◆ TASK STATEMENT:
Copy out the entries below exactly as they stand, but only from the line containing "Awning Installation Irvine, CA (58, 1750)" through the line containing "20 (562, 553)".

◆ DATA:
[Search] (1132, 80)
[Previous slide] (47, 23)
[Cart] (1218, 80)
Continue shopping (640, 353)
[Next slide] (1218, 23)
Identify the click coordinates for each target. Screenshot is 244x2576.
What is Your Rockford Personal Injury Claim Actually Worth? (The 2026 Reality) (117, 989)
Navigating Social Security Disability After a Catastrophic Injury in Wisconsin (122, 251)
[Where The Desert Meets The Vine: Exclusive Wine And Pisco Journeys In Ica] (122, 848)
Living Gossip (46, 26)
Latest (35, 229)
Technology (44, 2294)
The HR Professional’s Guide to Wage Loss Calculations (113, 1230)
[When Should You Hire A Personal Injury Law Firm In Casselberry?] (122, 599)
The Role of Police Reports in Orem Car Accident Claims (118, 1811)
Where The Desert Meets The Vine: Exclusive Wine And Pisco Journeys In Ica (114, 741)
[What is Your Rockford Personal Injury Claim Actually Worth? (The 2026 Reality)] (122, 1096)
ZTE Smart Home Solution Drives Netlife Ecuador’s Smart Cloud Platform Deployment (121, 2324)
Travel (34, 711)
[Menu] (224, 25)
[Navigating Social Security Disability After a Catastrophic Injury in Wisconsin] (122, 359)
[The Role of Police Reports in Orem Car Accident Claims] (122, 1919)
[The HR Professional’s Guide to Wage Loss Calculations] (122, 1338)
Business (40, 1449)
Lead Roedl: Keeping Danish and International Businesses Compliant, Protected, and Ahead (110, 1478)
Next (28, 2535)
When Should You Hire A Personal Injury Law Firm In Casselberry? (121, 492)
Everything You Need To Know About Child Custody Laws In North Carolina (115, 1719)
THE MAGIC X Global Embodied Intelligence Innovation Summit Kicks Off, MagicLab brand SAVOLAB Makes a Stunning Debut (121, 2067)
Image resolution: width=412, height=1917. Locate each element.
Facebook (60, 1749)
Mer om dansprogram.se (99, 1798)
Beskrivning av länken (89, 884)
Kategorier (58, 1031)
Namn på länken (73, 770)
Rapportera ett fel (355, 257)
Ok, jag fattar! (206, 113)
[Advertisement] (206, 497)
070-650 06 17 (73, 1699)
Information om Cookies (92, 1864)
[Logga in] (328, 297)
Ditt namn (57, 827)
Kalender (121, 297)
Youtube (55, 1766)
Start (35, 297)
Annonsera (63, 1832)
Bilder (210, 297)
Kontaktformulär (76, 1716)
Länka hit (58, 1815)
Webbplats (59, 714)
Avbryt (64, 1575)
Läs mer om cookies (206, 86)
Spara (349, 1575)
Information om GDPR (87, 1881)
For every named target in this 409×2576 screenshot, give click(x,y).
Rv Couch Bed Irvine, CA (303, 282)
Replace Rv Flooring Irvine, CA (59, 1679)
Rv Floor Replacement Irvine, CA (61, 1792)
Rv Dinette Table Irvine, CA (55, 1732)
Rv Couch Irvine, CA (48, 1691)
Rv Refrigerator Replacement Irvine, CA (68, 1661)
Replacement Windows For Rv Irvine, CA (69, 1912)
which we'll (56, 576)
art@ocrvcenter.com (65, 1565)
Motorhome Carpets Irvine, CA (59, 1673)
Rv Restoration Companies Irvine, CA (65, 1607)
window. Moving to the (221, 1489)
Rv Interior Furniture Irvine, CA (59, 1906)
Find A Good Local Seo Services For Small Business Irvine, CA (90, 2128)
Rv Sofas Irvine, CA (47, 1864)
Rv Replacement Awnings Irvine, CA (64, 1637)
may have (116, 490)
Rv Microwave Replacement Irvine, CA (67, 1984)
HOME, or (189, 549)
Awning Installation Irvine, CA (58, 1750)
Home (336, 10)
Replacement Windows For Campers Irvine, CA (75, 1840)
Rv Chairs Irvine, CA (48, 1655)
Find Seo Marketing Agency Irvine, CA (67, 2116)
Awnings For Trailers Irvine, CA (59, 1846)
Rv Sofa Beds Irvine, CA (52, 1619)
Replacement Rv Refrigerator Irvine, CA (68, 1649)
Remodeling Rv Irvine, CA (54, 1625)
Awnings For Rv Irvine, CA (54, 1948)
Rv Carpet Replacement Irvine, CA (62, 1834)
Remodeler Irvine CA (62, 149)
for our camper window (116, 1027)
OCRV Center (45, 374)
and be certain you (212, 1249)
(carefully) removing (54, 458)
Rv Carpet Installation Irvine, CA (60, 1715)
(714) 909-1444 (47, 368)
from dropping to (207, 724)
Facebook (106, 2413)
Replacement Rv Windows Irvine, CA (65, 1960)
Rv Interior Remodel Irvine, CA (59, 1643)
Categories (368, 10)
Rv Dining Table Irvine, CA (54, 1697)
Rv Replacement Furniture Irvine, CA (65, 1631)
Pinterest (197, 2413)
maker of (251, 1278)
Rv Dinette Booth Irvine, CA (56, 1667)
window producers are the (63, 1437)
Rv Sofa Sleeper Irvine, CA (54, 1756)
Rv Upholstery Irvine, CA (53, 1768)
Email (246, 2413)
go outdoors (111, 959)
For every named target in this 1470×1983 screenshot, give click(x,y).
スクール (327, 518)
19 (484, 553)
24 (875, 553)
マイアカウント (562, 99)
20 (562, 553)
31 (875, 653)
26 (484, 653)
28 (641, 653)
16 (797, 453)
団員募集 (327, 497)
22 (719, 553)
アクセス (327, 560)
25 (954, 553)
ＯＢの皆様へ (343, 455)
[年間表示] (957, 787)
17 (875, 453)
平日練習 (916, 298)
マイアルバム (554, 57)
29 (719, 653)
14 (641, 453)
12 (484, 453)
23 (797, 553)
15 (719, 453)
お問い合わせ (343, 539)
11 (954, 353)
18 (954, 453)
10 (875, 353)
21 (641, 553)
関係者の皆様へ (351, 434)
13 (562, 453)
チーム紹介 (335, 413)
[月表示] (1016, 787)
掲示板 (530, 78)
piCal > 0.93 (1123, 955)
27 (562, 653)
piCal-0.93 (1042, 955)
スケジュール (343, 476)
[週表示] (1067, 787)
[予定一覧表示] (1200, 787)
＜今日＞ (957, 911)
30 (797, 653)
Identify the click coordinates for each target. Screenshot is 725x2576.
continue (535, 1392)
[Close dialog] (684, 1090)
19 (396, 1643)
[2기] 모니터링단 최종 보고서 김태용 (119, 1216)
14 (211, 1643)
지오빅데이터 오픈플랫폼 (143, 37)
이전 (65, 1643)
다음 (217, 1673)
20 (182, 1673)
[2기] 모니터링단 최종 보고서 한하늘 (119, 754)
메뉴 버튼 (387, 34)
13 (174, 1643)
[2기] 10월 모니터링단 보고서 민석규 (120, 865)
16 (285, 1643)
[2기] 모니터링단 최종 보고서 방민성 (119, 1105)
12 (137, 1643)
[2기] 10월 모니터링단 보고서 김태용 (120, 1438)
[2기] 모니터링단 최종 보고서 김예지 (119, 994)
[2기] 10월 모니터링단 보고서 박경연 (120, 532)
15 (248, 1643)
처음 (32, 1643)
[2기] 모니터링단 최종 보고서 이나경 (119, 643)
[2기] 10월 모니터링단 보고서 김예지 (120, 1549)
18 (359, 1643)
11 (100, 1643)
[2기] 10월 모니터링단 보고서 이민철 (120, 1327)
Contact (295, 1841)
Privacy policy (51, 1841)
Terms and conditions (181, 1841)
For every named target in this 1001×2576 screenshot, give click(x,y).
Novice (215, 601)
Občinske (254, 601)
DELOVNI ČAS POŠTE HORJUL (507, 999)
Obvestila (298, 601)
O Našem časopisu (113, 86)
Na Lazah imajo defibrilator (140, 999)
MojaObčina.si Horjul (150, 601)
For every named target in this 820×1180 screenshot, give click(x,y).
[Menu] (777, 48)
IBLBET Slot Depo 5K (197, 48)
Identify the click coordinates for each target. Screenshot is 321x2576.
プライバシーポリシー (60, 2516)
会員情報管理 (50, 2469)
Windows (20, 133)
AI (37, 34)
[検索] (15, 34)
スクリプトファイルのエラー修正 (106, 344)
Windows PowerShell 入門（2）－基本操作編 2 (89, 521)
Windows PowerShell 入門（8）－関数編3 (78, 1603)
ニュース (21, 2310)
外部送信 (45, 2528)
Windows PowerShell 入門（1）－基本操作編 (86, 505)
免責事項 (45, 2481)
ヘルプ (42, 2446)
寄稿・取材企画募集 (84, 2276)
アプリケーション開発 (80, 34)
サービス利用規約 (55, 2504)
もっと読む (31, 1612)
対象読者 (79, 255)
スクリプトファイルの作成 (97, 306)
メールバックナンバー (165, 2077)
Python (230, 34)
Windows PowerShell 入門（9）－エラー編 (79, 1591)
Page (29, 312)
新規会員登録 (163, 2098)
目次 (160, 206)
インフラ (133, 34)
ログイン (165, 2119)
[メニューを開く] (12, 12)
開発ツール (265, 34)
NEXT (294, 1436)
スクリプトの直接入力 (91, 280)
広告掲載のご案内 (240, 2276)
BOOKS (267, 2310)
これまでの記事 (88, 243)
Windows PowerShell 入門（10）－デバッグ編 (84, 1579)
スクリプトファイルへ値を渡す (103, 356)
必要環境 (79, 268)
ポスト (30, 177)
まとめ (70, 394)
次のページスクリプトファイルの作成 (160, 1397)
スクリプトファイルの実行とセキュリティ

◆ RESPONSE TO THE EXERCISE:
Awning Installation Irvine, CA (58, 1750)
Home (336, 10)
Replacement Windows For Campers Irvine, CA (75, 1840)
Rv Chairs Irvine, CA (48, 1655)
Find Seo Marketing Agency Irvine, CA (67, 2116)
Awnings For Trailers Irvine, CA (59, 1846)
Rv Sofa Beds Irvine, CA (52, 1619)
Replacement Rv Refrigerator Irvine, CA (68, 1649)
Remodeling Rv Irvine, CA (54, 1625)
Awnings For Rv Irvine, CA (54, 1948)
Rv Carpet Replacement Irvine, CA (62, 1834)
Remodeler Irvine CA (62, 149)
for our camper window (116, 1027)
OCRV Center (45, 374)
and be certain you (212, 1249)
(carefully) removing (54, 458)
Rv Carpet Installation Irvine, CA (60, 1715)
(714) 909-1444 (47, 368)
from dropping to (207, 724)
Facebook (106, 2413)
Replacement Rv Windows Irvine, CA (65, 1960)
Rv Interior Remodel Irvine, CA (59, 1643)
Categories (368, 10)
Rv Dining Table Irvine, CA (54, 1697)
Rv Replacement Furniture Irvine, CA (65, 1631)
Pinterest (197, 2413)
maker of (251, 1278)
Rv Dinette Booth Irvine, CA (56, 1667)
window producers are the (63, 1437)
Rv Sofa Sleeper Irvine, CA (54, 1756)
Rv Upholstery Irvine, CA (53, 1768)
Email (246, 2413)
go outdoors (111, 959)
For every named target in this 1470×1983 screenshot, give click(x,y).
スクール (327, 518)
19 (484, 553)
24 (875, 553)
マイアカウント (562, 99)
20 (562, 553)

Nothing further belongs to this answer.